Study Shows Promise for Those with Stress and Sleep Difficulties
According to Ron Minson, MD, Clinical Director at Integrated Listening Systems (iLs), the manufacturer of the Dreampad, a pilot study measuring the ability of a new product, a pillow which delivers music through vibration, indicates it may help those challenged by stress-related symptoms. Over 80% of those in the study showed a significant relaxation response within 15 minutes of using the pillow.
Denver, CO (PRWEB) January 23, 2014
Preliminary research measuring the effect of new technology, a pillow which delivers music through vibration, showed a significant increase in the participants’ ability to relax. The study assessed relaxation using heart rate variability (HRV), the most accepted means of objectively measuring the autonomic nervous system’s relaxation response. The new technology is in the form of a pillow, known as the Dreampad™, which emits a musical vibration audible only to the user. The study was conducted by Kelly Olson, PhD, Director of Clinical Research and Development for SleepImage, LLC, and released on January 20, 2014.

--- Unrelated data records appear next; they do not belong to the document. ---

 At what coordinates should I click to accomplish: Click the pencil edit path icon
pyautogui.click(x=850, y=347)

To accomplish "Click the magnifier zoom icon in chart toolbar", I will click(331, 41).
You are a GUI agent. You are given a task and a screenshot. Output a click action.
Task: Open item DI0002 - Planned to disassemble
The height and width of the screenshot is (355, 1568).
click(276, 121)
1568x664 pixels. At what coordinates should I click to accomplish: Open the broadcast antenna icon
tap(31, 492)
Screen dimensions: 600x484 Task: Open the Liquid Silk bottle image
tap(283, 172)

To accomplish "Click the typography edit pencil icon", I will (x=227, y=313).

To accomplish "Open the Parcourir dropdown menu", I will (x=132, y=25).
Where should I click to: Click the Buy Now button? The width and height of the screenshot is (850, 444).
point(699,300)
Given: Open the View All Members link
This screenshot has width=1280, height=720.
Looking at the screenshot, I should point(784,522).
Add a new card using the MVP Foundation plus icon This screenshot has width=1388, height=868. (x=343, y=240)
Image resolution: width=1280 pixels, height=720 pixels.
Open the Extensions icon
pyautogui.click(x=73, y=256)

According to Ron Minson, MD, Clinical Director at Integrated Listening Systems (iLs), the manufacturer of the Dreampad, “When you lay your head on the Dreampad, the music travels internally to your inner ear. This process appears to stimulate the vagus nerve, which plays a key role in our ability to de-stress. This new data reinforces what we are seeing clinically with children and adults who suffer from stress, anxiety and trauma – the Dreampad helps them relax and improves their sleep, which impacts school/work performance, relationships and emotional stability.”
The study used SleepImage, a portable device for collecting HRV and sleep data, to measure the change in HRV. Baseline data (without Dreampad) was compared with data taken while subjects were using the Dreampad over a 15-minute period. Nine of the eleven adults in the study showed significant increase in parasympathetic activity after 15 minutes of using the Dreampad.
This preliminary study suggests that the Dreampad may be helpful in promoting parasympathetic dominance, which creates a more favorable internal environment for resting and sleeping. The product developers report that plans are underway for formal studies measuring the efficacy of the Dreampad with a variety of populations.